Crise humanitaire à l’Est de la RDC: le CICR sur le point de plier ses bagages
Le Comité international de la Croix-Rouge, CICR, a pris la décision de suspendre son assistance humanitaire aux populations déplacées à Kanyabayonga, dans la province du Nord-Kivu depuis le 30 mai dernier. Cette suspension est consécutive à l’intensification des affrontements armés entre les FARDC -Forces Armées de la République démocratique du Congo- et le M23/RDF.En fait, l’aide alimentaire lancée le 24 mai dernier et visant à soutenir les personnes déplacées installées sur l’axe Kanyabayonga – Burangiza et Bulindi, ne peut plus se poursuivre alors qu’elle avait déjà touché, environ, la moitié des 58.000 personnes ciblées, soient 29.046 personnes.
Les rations données aux déplacés sont composées de farine de mais, de haricots, de l’huile raffinée et du sel iodé. Pour la cheffe de la sous-délégation du CICR à Goma, Myriam Favier, ces populations avaient fui leurs villages dans les territoires de Masisi, Rutshuru et Walikale, entre janvier et mars 2024, pour échapper aux violences. La plupart d’entre elles ont été déplacées plusieurs fois, perdant ainsi leurs moyens de subsistance.

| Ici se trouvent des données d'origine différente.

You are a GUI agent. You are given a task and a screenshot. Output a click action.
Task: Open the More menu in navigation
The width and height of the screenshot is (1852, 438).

Face à la recrudescence et à la persistance des affrontements, de nombreux ménages ont à nouveau dû fuir, accentuant leur vulnérabilité.Entretemps, actuellement, avec la reprise des hostilités sur le terrain, dûe à l’avancée des forces loyalistes qui gagnent sur le front, le CICR a manifesté ses préoccupations en ces termes : » Nous restons préoccupés par le fait que les affrontements ont lieu à proximité de zones densément peuplées, que ce soit autour de Kanyabayonga, mais aussi à Sake dans le territoire de Masisi et autour de Goma ».Par conséquent, » Pour acheminer son assistance de Goma à Kanyabayonga, le CICR a mobilisé un convoi de 14 camions passant par plusieurs axes, notamment Rutshuru, Kiwanja, Mabenga et Rwindi. Malgré les efforts déployés pour maintenir cette opération humanitaire, les conditions sécuritaires se sont détériorées, contraignant le CICR à suspendre temporairement son assistance en vie aux personnes déplacées », a justifié Myriam Favier.